Por lo tanto, recientemente el Dr. Mauro H. Chagas de la Universidad Federal de Minas Gerais (Brasil), llevó a cabo un estudio donde el objetivo fue investigar los efectos de realizar un entrenamiento al FM o NFM sobre las ganancias relativas de fuerza e hipertrofia muscular (datos promedio e individuales). Un objetivo secundario fue verificar los efectos de estas estrategias de entrenamiento en las respuestas de amplitud EMG. Se planteó la hipótesis de que los aumentos en la fuerza muscular y la hipertrofia, así como en la activación neuromuscular (antes y después del período de entrenamiento), serían similares entre los 2 protocolos ecualizados.

En el estudio participaron hombres no entrenados en entrenamiento de la fuerza. Cada pierna se asignó en 1 de 2 protocolos de entrenamiento unilateral (FM o NFM con igual volumen) en el ejercicio de extensión de rodilla. Ambos protocolos se realizaron con 3–4 series, 3 minutos de descanso y al 55–60% de una repetición máxima (1MR). Se evaluaron el área transversal de los músculos del recto femoral y del vasto lateral, la fuerza muscular máxima (1MR y la contracción isométrica voluntaria máxima) y la resistencia muscular (número máximo de repeticiones) antes y después de 14 semanas. Además, la activación neuromuscular por la raíz cuadrada media normalizada de la señal electromiográfica (EMGRMS) fue medida en las sesiones de entrenamiento 2° y 35°.

Los resultados promedio mostraron que ambos protocolos de entrenamiento fueron igualmente efectivos para inducir aumentos en la fuerza y en las ganancias de hipertrofia muscular. Sin embargo, los datos de análisis individuales sugieren que el protocolo NFM con el mismo volumen puede promover una hipertrofia muscular similar o incluso mayor (vasto lateral) y un rendimiento de resistencia muscular en comparación con el protocolo al FM. Además, las respuestas EMGRMS normalizadas analizadas durante las sesiones 2° y 35° fueron similares en los protocolos FM y NFM para los músculos recto femoral y vasto lateral.

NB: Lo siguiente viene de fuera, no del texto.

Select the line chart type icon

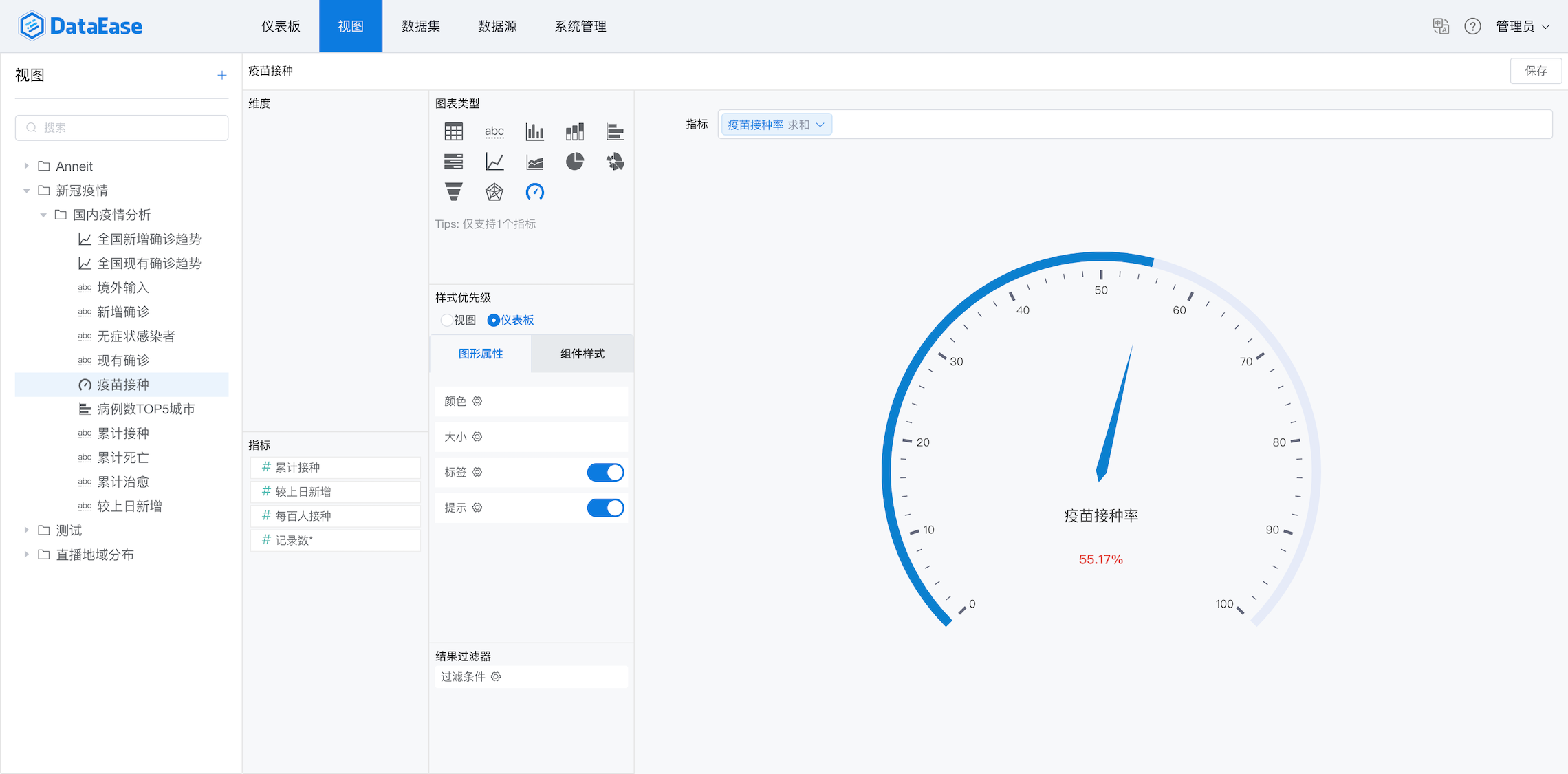494,162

En conclusión, los protocolos FM y NFM realizados con los mismos números de repeticiones totales, produjeron un rendimiento similar de la fuerza muscular máxima y de la activación neuromuscular. Sin embargo, el entrenamiento de NFM podría ser una estrategia más apropiada para aumentar la hipertrofia muscular (vasto lateral) y el rendimiento de resistencia muscular en individuos no entrenados en comparación con el protocolo al FM.

Aplicaciones prácticas

Este estudio mostró que un protocolo NFM con volúmenes iguales como un protocolo FM produjo ganancias similares de fuerza e hipertrofia muscular. Estos resultados sugieren que realizar repeticiones al FM no fue un factor determinante para las adaptaciones crónicas asociadas con el EF; por lo tanto, el entrenamiento de NFM (con un volumen igual al del FM) podría ser un método de entrenamiento alternativo para individuos no entrenados. Además, según los análisis individuales del CSA y de la resistencia muscular del vasto lateral, un mayor número de individuos respondió mejor al protocolo de NFM. Estos resultados podrían estar relacionados con la necesidad de un período de recuperación más largo entre sesiones para individuos que entrenan al FM; así, una recuperación insuficiente induciría una mayor acción de los mecanismos inhibitorios que pueden deteriorar las adaptaciones promovidas por este modo de entrenamiento.